I wonder what my life would be like... if I dated Five instead. Maybe I would be happier.... Maybe I wouldn't be suffering....
No. I can't think like that. I'm already dating someone.
But Five was so kind. Not only to me, but to everyone. Look at the way he smiles, like there's no troubles in the world. And the way he cares for me.... How genuine....
No. I can't....
  Besides, it'll never happen....

• Time skip •

  It's been a few days since Five's party.  Nick was still fixated with (b/n).  He talked about her everyday.  It hurt.
  Not only that but he started saying sexual jokes about me.  I don't wanna get into the shit he's been saying, but I would tell him to stop and he never did.  He would also ask things like if I would ever send him nudes, or if I wanted to try anything out, and no matter how many time I said no, he would ask again the next day.
  And to make matters worse he never remembers our monthly anniversaries.  I know it sounds childish but they matter to me.
  But I still loved him.  Why do I still love him?  All he does is treat me like shit.
  I haven't told my sister or any of my friends about how he's been treating me.  They don't need to know.  The last thing I need is for them to worry about me.

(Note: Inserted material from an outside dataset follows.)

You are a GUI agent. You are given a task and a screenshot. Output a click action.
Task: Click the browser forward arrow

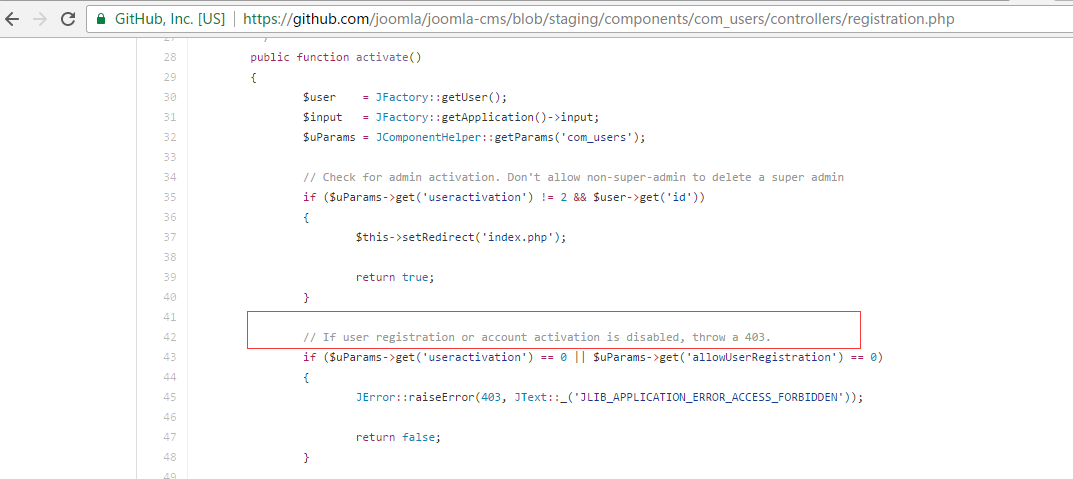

  Me and Nick were under the staircases.  We were making out.  I hated it, but I couldn't say no.
  "Wanna French kiss?" he asked.
  "No sorry, it sounds gross." I replied honestly.
  "Right now is the only time we can do it...." Nick sighed.  Fuck.
  I felt bad.  I didn't want to do it, but he was making me feel bad.
  "Okay fine." I said.
  He pulled me closer to him and started making out with me.  I then felt something enter my mouth.
  I tried to hold out as best I can.  After a few seconds, I pulled away and he hugged me.
  "What did you think?" he asked. 
  "Not my thing I guess...." I replied.
  "Hm well I liked it." he replied. Shit.  He was guilt tripping me again.  And it's fucking working.
  "Oh well I guess I didn't hate it...." I replied.  He hugged me tighter.
  The day went on and he kept trying to French kiss me in front of people.  It was disgusting.  He also kept saying "I love you so much, I would French kiss you in front of your parents."  I am so fucking done with the day.
I went home after school and laid down. Tears welled up my eyes as I hugged my pillow.
I heard my phone vibrate. I picked it up and my heart sank. It was Nick.
He sent me a text saying "When are we going to do it again?" I don't want to answer that fucking question.